**Task requirements:**
The entries below contain a line with "15 (26, 515)" and a line with "10 (134, 415)". Retype exactly everything from the first down to the second, both included, and nothing else.

**Source material:**

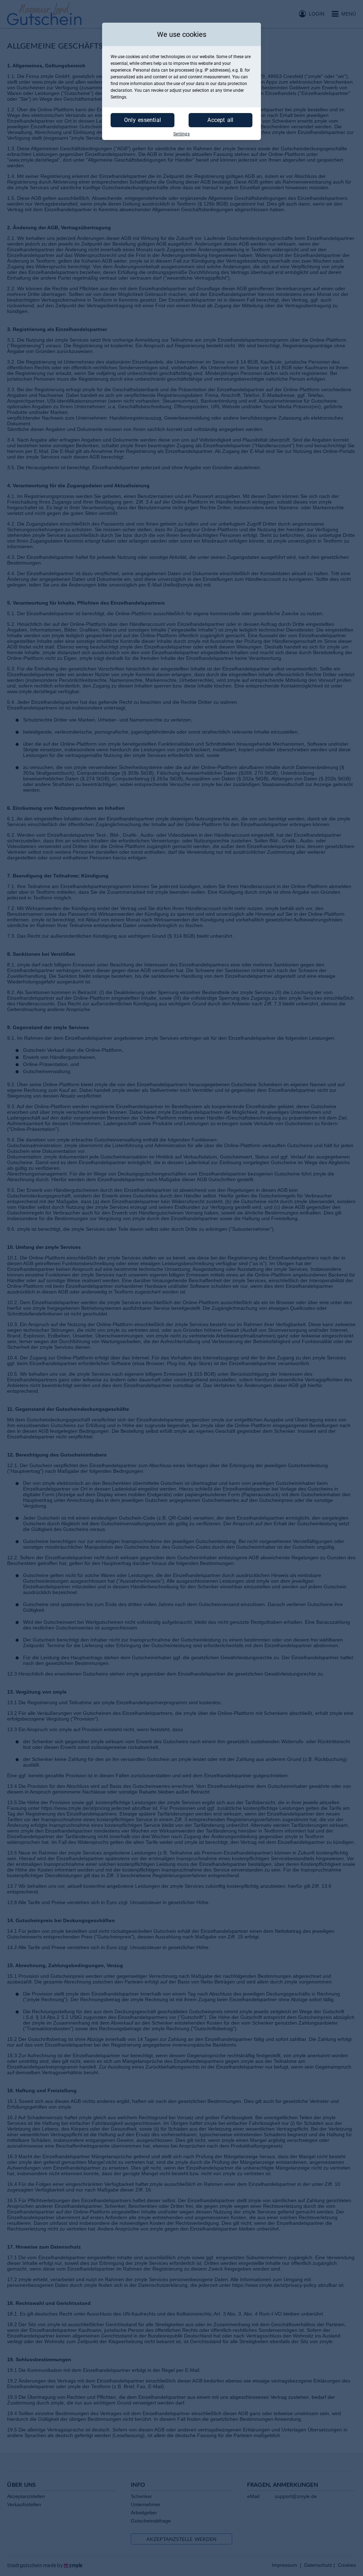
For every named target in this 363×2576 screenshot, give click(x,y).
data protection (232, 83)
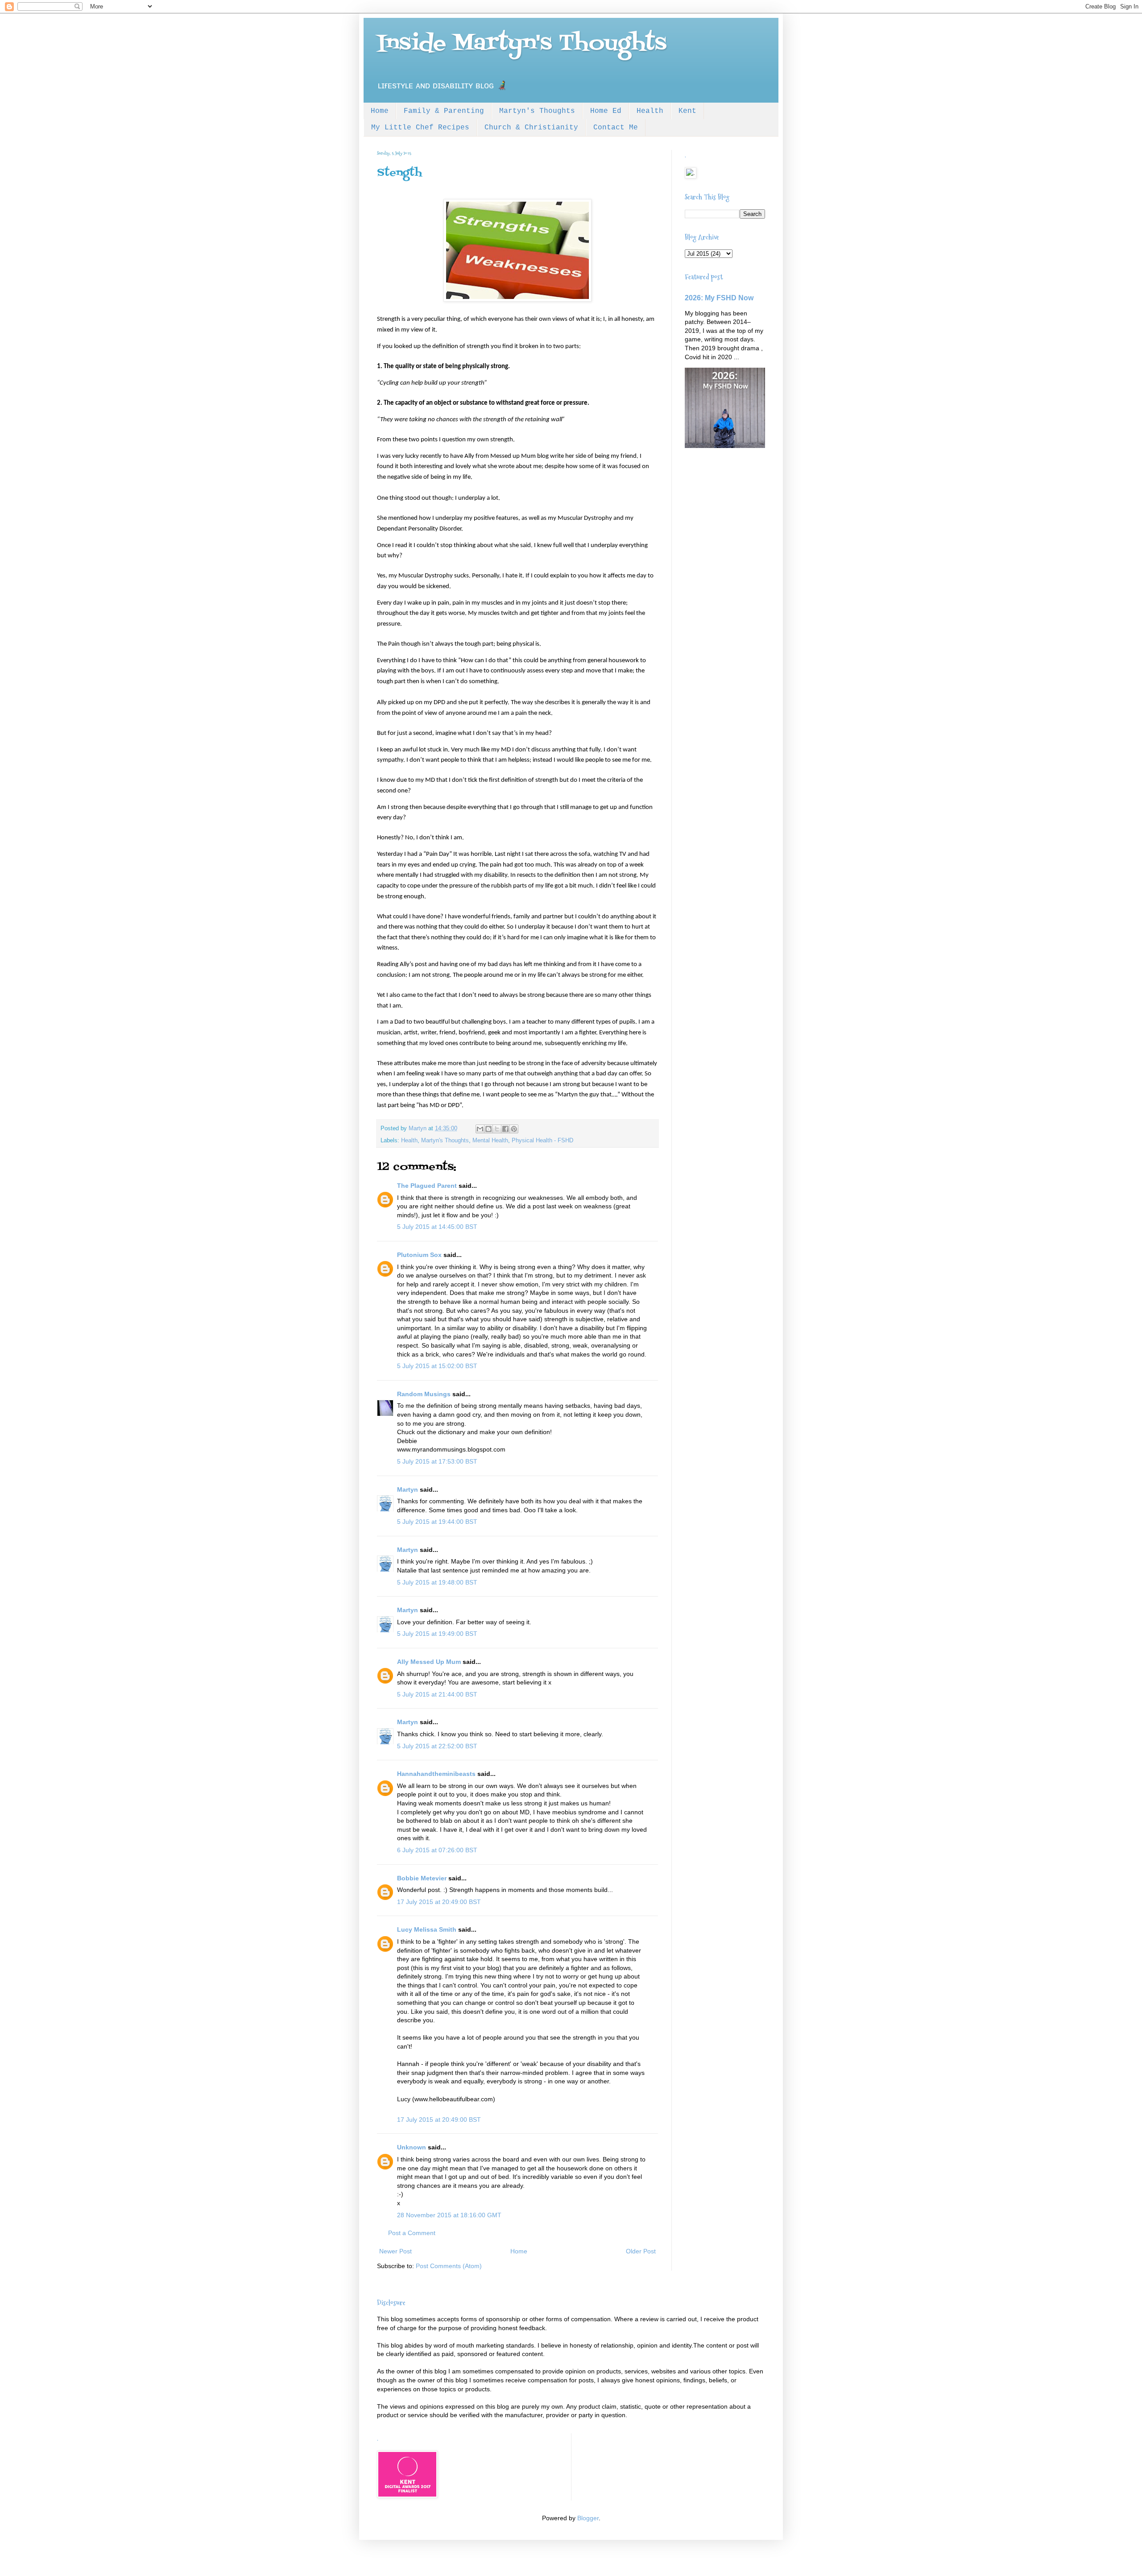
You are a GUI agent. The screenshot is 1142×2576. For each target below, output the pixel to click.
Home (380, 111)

--

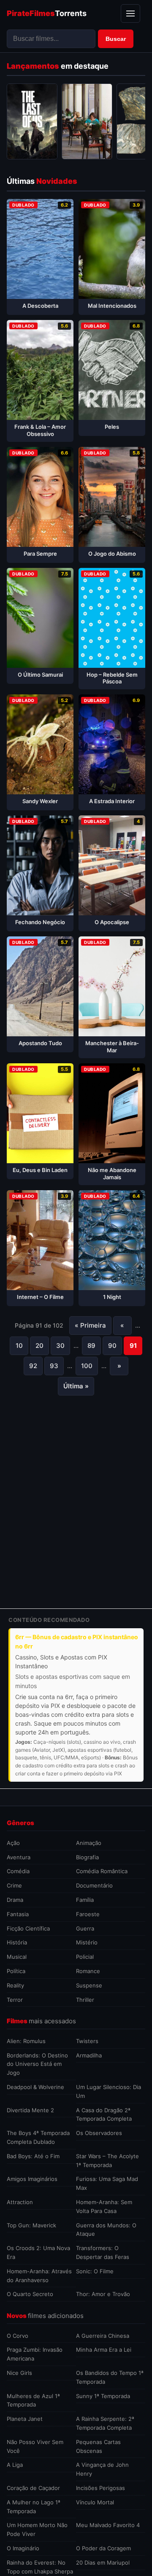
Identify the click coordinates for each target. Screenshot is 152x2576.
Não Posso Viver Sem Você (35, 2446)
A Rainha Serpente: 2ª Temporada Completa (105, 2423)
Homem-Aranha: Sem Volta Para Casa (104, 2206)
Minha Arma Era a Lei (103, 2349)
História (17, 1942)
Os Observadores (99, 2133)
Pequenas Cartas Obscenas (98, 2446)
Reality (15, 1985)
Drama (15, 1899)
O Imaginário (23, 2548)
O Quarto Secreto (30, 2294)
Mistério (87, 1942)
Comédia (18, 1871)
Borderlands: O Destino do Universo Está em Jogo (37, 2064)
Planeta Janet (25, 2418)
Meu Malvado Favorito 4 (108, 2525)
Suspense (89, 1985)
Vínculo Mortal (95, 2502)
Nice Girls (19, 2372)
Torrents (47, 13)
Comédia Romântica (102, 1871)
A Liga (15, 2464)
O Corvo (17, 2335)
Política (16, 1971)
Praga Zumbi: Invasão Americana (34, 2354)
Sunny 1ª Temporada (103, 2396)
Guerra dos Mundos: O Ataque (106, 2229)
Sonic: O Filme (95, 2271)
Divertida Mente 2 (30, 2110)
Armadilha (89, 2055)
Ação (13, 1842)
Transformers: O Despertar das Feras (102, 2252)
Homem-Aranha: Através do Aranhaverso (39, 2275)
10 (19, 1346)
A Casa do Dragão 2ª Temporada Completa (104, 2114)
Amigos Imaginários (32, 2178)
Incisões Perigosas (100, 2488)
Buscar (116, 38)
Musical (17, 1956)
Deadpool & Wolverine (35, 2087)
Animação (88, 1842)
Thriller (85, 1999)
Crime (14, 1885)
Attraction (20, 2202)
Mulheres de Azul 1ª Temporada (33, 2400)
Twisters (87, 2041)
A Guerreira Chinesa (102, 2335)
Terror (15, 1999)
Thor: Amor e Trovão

==

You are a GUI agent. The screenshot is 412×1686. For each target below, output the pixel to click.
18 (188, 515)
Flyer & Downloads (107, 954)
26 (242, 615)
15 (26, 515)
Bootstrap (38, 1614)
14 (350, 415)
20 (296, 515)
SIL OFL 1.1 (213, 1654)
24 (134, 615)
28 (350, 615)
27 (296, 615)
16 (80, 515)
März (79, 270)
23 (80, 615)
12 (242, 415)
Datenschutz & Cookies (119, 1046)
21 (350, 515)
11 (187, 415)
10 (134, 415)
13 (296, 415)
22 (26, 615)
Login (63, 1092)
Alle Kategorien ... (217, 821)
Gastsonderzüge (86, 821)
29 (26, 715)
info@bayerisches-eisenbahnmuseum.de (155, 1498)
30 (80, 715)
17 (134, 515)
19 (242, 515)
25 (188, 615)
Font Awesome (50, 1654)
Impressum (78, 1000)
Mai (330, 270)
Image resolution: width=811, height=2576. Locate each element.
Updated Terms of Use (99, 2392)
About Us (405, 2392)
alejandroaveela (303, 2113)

**Result for this task:**
15 (26, 515)
Bootstrap (38, 1614)
14 (350, 415)
20 (296, 515)
SIL OFL 1.1 (213, 1654)
24 (134, 615)
28 (350, 615)
27 (296, 615)
16 (80, 515)
März (79, 270)
23 (80, 615)
12 (242, 415)
Datenschutz & Cookies (119, 1046)
21 (350, 515)
11 (187, 415)
10 (134, 415)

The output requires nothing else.